What the exercise asks:
In the comment thread about the circa 1899 portrait of Peter Laurence and his friends, which actor does one commenter say the great-grandfather resembles?
#### Selected extract
2 FamilySearch requires free login to view records.

10 thoughts on “Circa 1899: Peter Laurence and pals pose for a photo”

  1. I enjoyed your observations about the details of the photo. You sound like me. Some day I need to blog about a photo that I have of 2 guys in OVERALLS and hats posed in that jaunty and proud way. They look like they couldn’t afford a professional photo, yet there they were in their work clothes.

    1. I would love to see a blog about your overalls photo. Affordable studio photography opened up portraiture to the masses, and they seemed to have flocked to have their likeness captured — happily for us!

  2. They are well-dressed young men, betraying their occupations. But, everyone needed a suit for church, weddings and funerals. Your great grandfather looks very poised. He reminds me of Omar Sharif with his mustache, dark hair, and good looks.
    Now I’m wondering if you will search and find any useful information in passenger lists!

    1. Thanks, Kathy. I also see the resemblance to Omar Sharif! And you have presaged a coming post about passenger lists. Stay tuned.
########
#### Dataset excerpt
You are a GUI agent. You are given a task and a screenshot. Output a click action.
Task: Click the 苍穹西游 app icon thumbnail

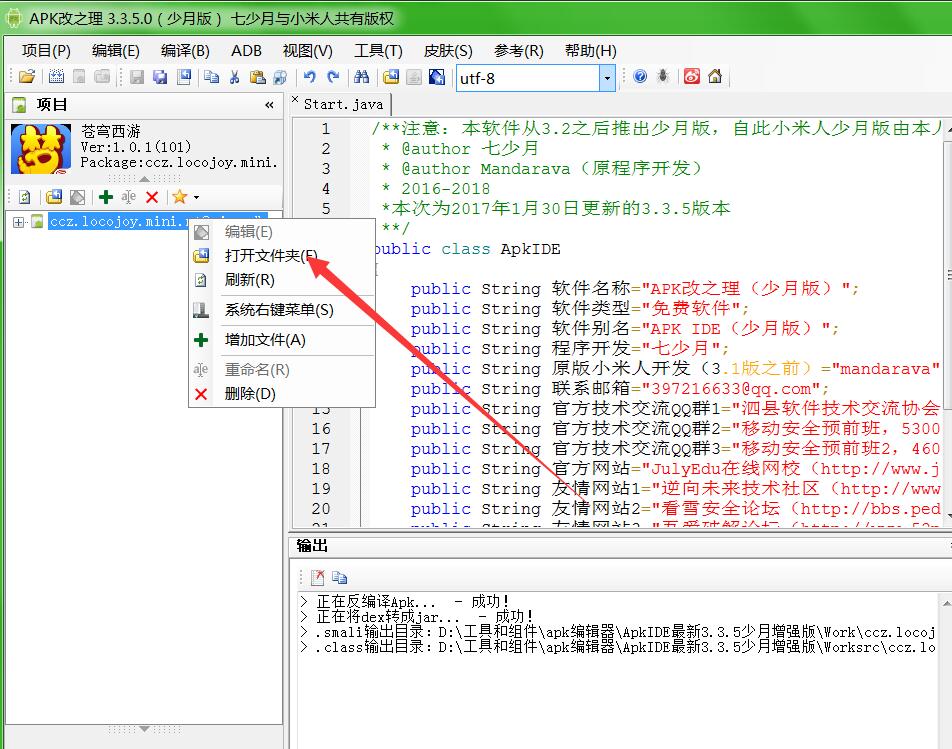(x=41, y=149)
########
Answer:
Omar Sharif